(INPUT Opens)

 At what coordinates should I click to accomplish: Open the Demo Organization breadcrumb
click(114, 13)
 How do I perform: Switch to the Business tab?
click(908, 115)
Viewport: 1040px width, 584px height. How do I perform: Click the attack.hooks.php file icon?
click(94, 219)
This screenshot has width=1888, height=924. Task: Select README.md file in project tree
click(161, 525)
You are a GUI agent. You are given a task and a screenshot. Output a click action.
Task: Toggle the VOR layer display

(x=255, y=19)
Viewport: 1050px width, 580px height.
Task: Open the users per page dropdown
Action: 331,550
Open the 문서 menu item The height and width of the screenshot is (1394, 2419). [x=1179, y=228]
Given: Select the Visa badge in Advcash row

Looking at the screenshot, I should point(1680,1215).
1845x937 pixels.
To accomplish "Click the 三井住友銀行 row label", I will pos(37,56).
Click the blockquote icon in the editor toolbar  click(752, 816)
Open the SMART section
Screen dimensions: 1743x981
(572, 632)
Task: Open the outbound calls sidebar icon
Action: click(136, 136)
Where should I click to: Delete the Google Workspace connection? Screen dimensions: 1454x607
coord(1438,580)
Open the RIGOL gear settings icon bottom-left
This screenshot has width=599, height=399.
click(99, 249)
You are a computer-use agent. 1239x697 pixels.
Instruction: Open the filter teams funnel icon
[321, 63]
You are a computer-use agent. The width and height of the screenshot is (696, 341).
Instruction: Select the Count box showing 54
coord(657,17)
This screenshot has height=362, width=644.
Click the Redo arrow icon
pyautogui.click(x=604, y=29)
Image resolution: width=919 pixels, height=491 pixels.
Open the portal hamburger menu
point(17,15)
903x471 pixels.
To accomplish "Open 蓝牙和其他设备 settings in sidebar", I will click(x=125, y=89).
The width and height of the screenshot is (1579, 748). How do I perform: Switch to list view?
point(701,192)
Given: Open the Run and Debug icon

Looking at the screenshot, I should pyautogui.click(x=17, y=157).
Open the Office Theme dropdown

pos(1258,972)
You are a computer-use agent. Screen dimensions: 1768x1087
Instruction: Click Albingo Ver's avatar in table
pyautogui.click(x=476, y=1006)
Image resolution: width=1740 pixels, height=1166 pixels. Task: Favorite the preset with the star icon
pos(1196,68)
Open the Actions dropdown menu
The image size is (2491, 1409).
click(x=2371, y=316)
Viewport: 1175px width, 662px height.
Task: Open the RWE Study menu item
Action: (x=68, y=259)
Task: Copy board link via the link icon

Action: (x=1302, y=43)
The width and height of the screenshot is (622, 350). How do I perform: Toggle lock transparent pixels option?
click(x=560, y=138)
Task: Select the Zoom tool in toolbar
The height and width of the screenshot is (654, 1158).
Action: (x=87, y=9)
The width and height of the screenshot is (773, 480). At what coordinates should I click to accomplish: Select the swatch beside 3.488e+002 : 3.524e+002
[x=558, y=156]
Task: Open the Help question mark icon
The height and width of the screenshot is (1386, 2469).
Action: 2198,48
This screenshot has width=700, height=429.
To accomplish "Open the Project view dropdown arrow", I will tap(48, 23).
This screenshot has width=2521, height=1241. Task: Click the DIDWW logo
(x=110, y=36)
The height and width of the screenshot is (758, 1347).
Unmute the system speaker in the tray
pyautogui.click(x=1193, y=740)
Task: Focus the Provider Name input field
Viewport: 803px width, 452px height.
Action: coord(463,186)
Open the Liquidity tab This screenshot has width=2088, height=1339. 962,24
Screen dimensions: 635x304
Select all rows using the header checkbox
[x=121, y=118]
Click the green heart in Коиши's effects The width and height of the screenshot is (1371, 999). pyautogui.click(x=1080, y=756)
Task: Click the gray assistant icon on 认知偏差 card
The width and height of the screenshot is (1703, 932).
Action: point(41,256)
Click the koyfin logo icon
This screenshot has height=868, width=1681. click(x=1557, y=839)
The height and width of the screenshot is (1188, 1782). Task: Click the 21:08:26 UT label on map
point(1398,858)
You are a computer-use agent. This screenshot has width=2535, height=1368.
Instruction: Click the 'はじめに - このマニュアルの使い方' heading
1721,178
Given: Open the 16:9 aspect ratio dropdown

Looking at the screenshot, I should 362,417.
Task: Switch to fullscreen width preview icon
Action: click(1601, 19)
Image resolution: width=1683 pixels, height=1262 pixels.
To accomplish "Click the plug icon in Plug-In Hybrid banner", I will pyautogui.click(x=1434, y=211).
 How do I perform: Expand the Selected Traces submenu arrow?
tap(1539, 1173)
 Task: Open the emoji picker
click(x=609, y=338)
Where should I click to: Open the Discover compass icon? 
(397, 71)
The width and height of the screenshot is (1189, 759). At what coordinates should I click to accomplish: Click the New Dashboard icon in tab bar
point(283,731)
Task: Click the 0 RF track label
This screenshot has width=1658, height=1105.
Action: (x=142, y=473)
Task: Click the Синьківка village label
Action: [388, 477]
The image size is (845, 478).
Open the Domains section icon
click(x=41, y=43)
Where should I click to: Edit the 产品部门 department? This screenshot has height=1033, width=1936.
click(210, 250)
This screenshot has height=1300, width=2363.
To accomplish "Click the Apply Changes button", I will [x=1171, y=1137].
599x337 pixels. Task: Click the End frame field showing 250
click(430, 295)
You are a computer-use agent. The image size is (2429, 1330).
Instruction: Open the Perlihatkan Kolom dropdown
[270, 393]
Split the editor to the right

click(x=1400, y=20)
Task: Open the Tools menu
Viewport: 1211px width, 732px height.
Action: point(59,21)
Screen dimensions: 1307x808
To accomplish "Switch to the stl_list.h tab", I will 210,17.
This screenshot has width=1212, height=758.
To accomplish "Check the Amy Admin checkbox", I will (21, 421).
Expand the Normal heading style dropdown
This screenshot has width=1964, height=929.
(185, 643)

(INPUT Closes)

→ ACTIVITY: Considering only the records above, state the number of lines that include the word "computer", with nothing added.

→ THE ANSWER: 5